Art on TV: A house for Essex

Grayson Perry has designed a house for Essex. I have not seen it in person, but in a television programme on Channel 4 'Grayson Perry's Dream House'. Normally, it would be anathema to comment on a work of art on such a basis, but this digital engagement has become more and more the essence of Perry's works. Conceived on a computer, and put together by highly-skilled professionals, edited and narrated into a compelling hour's viewing, structured around a personal take on national and individual identity, the 'House for Essex' merely takes further the works Perry has made in recent television programmes 'In the best possible taste' and 'Who are you?'. He has become the modern Kenneth Clark.

The house has been made for Living Architecture, an initiative to get artists and architects to design unique innovative buildings that are then available for rent. Perry's conceit is to bring what could normally be seen as an incredibly middle-class project back to his roots in Essex, and to produce the home of an ordinary local woman, Julie. The house embodies her history - the sort of past that might be part of any Essex woman's life, according to Perry - through its exterior design, decoration, and interior artefacts. All have been designed, and some personally made, by Perry.

Of course the house is, therefore, anything but ordinary. It is a complex and intricate object, which resembles a Russian Orthodox Church or German gingerbread house, dropped into the Essex landscape. The walls are covered with green and white ceramic tiles showing a relief of Julie like an ancient fertility goddess, a silver weather vane of her finishes the roof. Tapestries and large ceramic vessels (the latter made by Perry himself) fill the house, telling the story of Julie's multiple marriages, hopes and fears and struggles to live a happy life. One real oddity is that absolutely no landscaping has been done around the house. It sits as if it has fallen from space into a piece of scrubland at the end of a gravel drive.
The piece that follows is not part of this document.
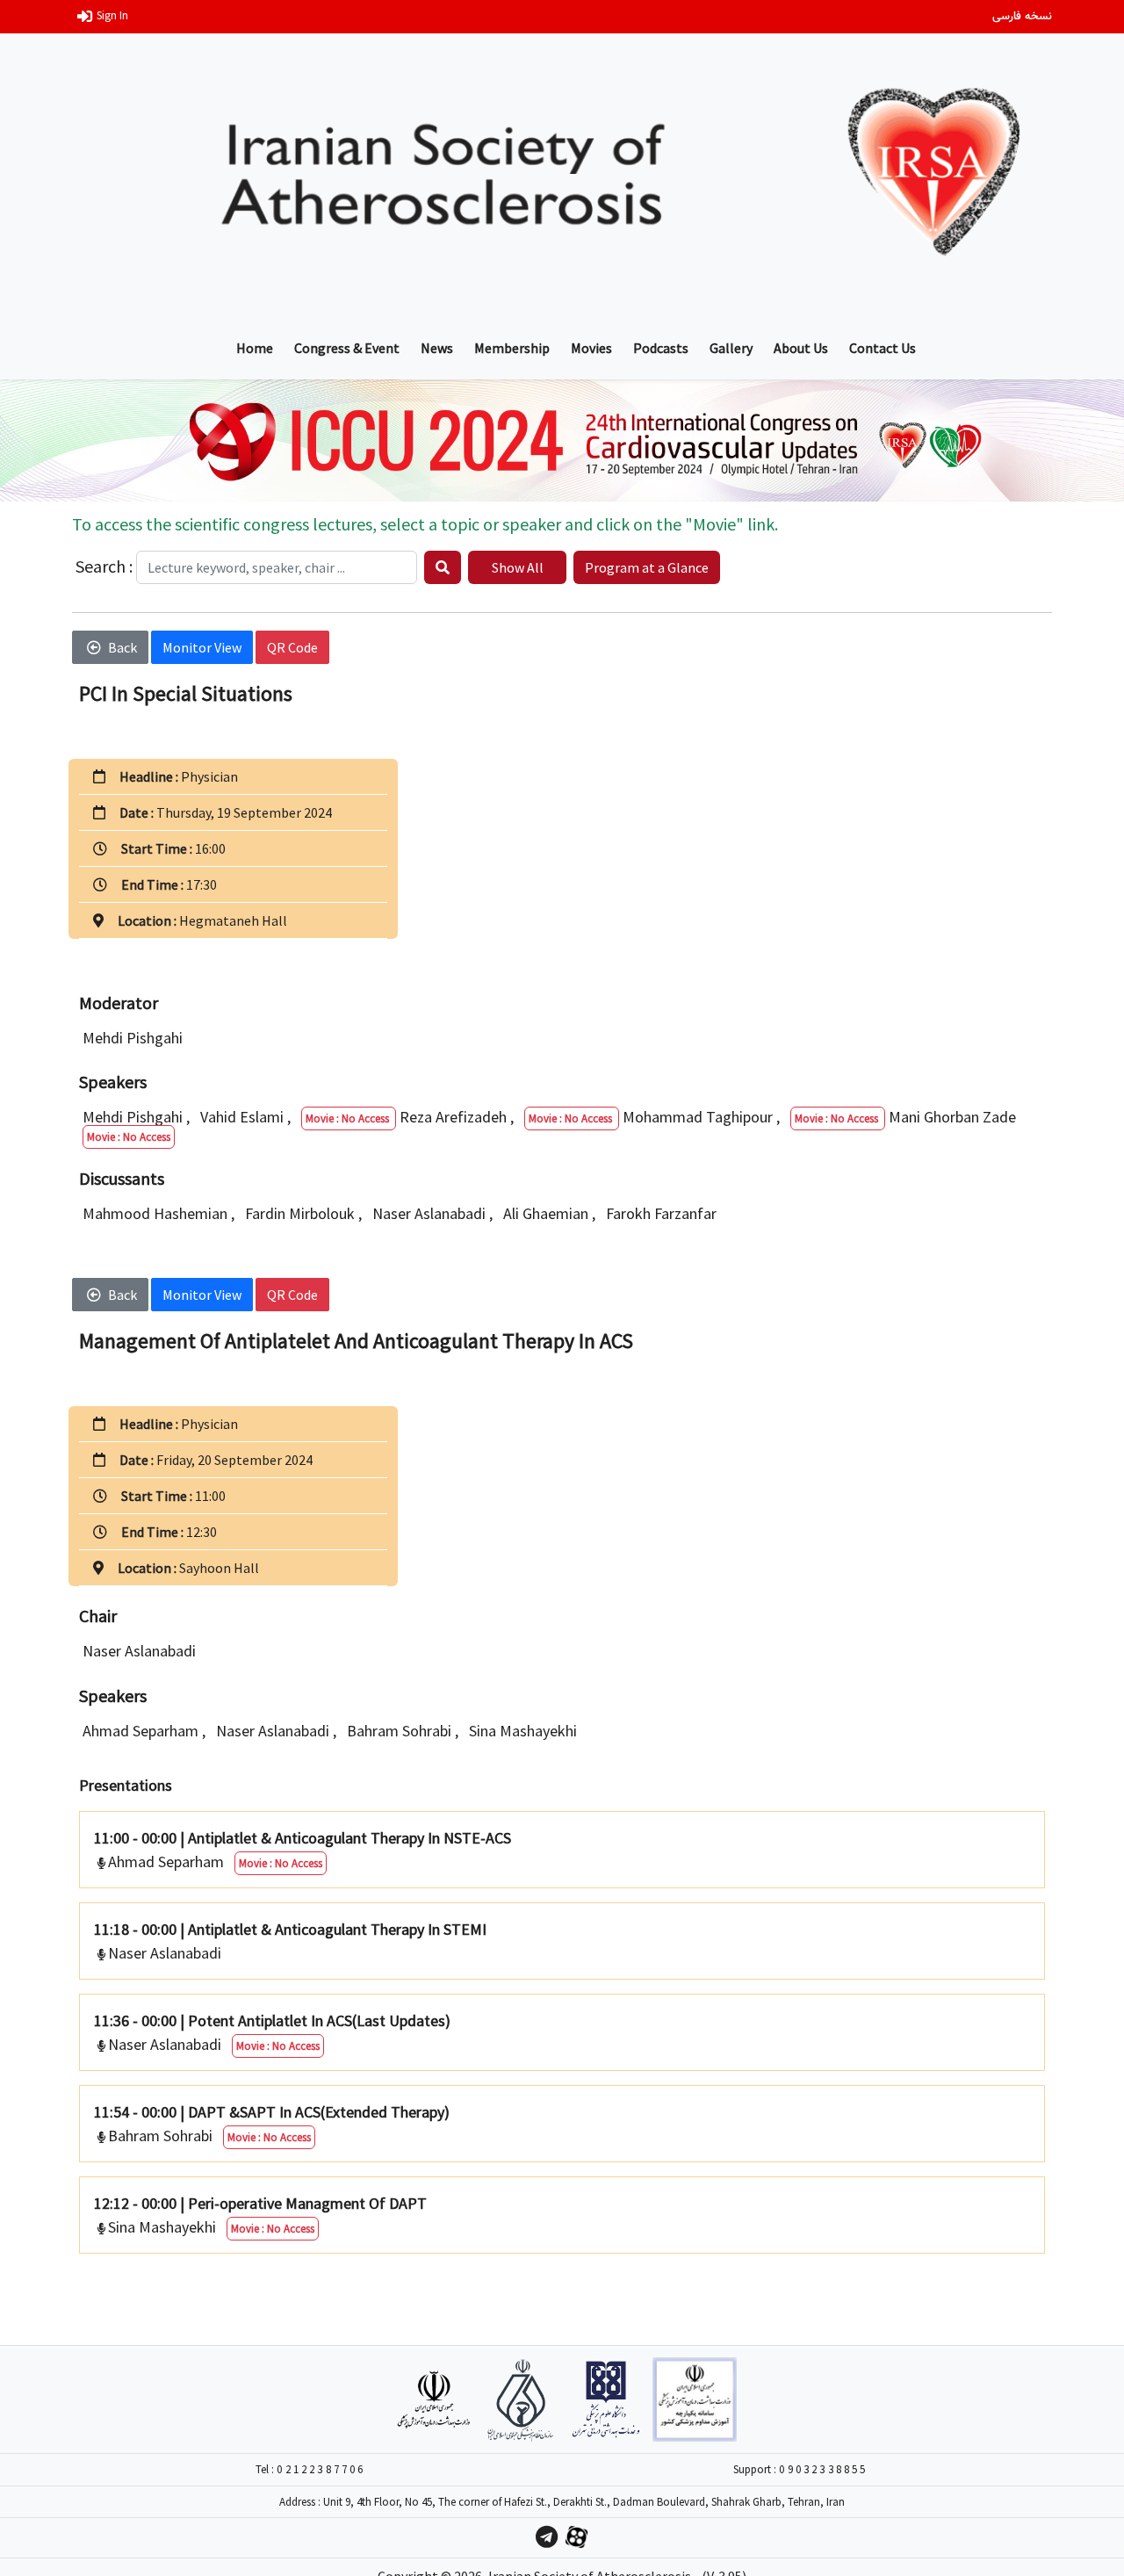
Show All (518, 567)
The Channel 4 programme shows you the genesis of the house from idea to finished structure. Perry talks engagingly about the enjoyment and challenges of working in a new discipline. You see his conversations with FAT Architecture as they develop his sketch designs into a functional building, and with the specialist ceramics firm that make his tile designs into a mass-producible object. Most appealing is the slow affection that you see the construction team develop for this wacky concept, the foreman shedding tears as the weathervane is finally installed. The programme ends with Perry taking a group of real Essex Julies on a bicycle tour to the house and a scene where many of them are overcome by how his space has captured their lived experience.

It currently costs £750-1800 per night to stay in the House for Essex, and you have to enter a ballot to have the chance. It is therefore an object that few people will see or experience outside of the television programme, except perhaps from creeping down the gravel drive to have a peek. One tapestry of Julie and Rob (her second husband) was in the RA summer show this year and, if the rest of the house matches its beauty and subtlety, we are really missing something. I wish I could afford to spend a night as Julie.

But I think that is also missing the point. The project is as much about the television programme as the object; about Perry's personal story and interpretation as a means of thinking about British identity today, through the eyes of an artist and his art. In many ways the creation of a site-specific object escapes the disappointment of his previous pieces made out of television programmes. The Vanity of Small Differences and Who Are You? featured some undeniably beautiful objects, which struggled to contain the rich stories and ideas developed in the related series. They became incomplete without Perry's filmed experience. 

I'm left wondering if this is his new medium: a different kind of fragile vessel and detailed tapestry. Does Perry need to create physical art anymore at all?